■ Haz esto
Reescribe los registros como una tabla en Markdown con las columnas «Número» y «Línea». Pon una fila por cada línea y omite las líneas en blanco.

■ Material proporcionado
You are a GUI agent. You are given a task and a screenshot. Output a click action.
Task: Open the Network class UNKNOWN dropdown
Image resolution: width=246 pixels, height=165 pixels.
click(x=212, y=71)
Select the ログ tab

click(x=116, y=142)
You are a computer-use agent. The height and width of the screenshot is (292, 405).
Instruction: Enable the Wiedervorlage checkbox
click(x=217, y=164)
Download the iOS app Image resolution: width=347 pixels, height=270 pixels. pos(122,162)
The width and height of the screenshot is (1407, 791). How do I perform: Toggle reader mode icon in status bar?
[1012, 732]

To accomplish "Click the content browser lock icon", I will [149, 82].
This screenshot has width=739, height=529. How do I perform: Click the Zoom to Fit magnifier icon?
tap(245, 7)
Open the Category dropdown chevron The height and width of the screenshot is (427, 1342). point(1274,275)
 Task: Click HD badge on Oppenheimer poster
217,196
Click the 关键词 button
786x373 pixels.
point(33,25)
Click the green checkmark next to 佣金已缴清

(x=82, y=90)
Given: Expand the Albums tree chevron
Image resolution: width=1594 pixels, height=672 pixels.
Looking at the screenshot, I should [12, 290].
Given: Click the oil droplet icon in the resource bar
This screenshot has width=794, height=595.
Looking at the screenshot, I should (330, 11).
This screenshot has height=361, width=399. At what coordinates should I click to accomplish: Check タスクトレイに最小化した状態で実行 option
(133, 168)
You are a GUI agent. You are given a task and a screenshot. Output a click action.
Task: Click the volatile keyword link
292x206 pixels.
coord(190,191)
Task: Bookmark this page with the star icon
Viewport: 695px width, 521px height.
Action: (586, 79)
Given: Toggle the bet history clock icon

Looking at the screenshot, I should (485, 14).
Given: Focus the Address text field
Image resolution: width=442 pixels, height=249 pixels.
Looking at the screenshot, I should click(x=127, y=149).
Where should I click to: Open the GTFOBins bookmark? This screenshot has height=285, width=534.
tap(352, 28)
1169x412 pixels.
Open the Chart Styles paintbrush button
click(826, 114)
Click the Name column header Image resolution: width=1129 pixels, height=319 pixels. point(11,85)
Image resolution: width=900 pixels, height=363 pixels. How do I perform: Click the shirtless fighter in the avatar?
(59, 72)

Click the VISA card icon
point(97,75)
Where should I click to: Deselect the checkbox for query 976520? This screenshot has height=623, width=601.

■ Resultado correcto
| Número | Línea |
|---|---|
| 1 | You are a GUI agent. You are given a task and a screenshot. Output a click action. |
| 2 | Task: Open the Network class UNKNOWN dropdown |
| 3 | Image resolution: width=246 pixels, height=165 pixels. |
| 4 | click(x=212, y=71) |
| 5 | Select the ログ tab |
| 6 | click(x=116, y=142) |
| 7 | You are a computer-use agent. The height and width of the screenshot is (292, 405). |
| 8 | Instruction: Enable the Wiedervorlage checkbox |
| 9 | click(x=217, y=164) |
| 10 | Download the iOS app Image resolution: width=347 pixels, height=270 pixels. pos(122,162) |
| 11 | The width and height of the screenshot is (1407, 791). How do I perform: Toggle reader mode icon in status bar? |
| 12 | [1012, 732] |
| 13 | To accomplish "Click the content browser lock icon", I will [149, 82]. |
| 14 | This screenshot has width=739, height=529. How do I perform: Click the Zoom to Fit magnifier icon? |
| 15 | tap(245, 7) |
| 16 | Open the Category dropdown chevron The height and width of the screenshot is (427, 1342). point(1274,275) |
| 17 |  Task: Click HD badge on Oppenheimer poster |
| 18 | 217,196 |
| 19 | Click the 关键词 button |
| 20 | 786x373 pixels. |
| 21 | point(33,25) |
| 22 | Click the green checkmark next to 佣金已缴清 |
| 23 | (x=82, y=90) |
| 24 | Given: Expand the Albums tree chevron |
| 25 | Image resolution: width=1594 pixels, height=672 pixels. |
| 26 | Looking at the screenshot, I should [12, 290]. |
| 27 | Given: Click the oil droplet icon in the resource bar |
| 28 | This screenshot has width=794, height=595. |
| 29 | Looking at the screenshot, I should (330, 11). |
| 30 | This screenshot has height=361, width=399. At what coordinates should I click to accomplish: Check タスクトレイに最小化した状態で実行 option |
| 31 | (133, 168) |
| 32 | You are a GUI agent. You are given a task and a screenshot. Output a click action. |
| 33 | Task: Click the volatile keyword link |
| 34 | 292x206 pixels. |
| 35 | coord(190,191) |
| 36 | Task: Bookmark this page with the star icon |
| 37 | Viewport: 695px width, 521px height. |
| 38 | Action: (586, 79) |
| 39 | Given: Toggle the bet history clock icon |
| 40 | Looking at the screenshot, I should (485, 14). |
| 41 | Given: Focus the Address text field |
| 42 | Image resolution: width=442 pixels, height=249 pixels. |
| 43 | Looking at the screenshot, I should click(x=127, y=149). |
| 44 | Where should I click to: Open the GTFOBins bookmark? This screenshot has height=285, width=534. |
| 45 | tap(352, 28) |
| 46 | 1169x412 pixels. |
| 47 | Open the Chart Styles paintbrush button |
| 48 | click(826, 114) |
| 49 | Click the Name column header Image resolution: width=1129 pixels, height=319 pixels. point(11,85) |
| 50 | Image resolution: width=900 pixels, height=363 pixels. How do I perform: Click the shirtless fighter in the avatar? |
| 51 | (59, 72) |
| 52 | Click the VISA card icon |
| 53 | point(97,75) |
| 54 | Where should I click to: Deselect the checkbox for query 976520? This screenshot has height=623, width=601. |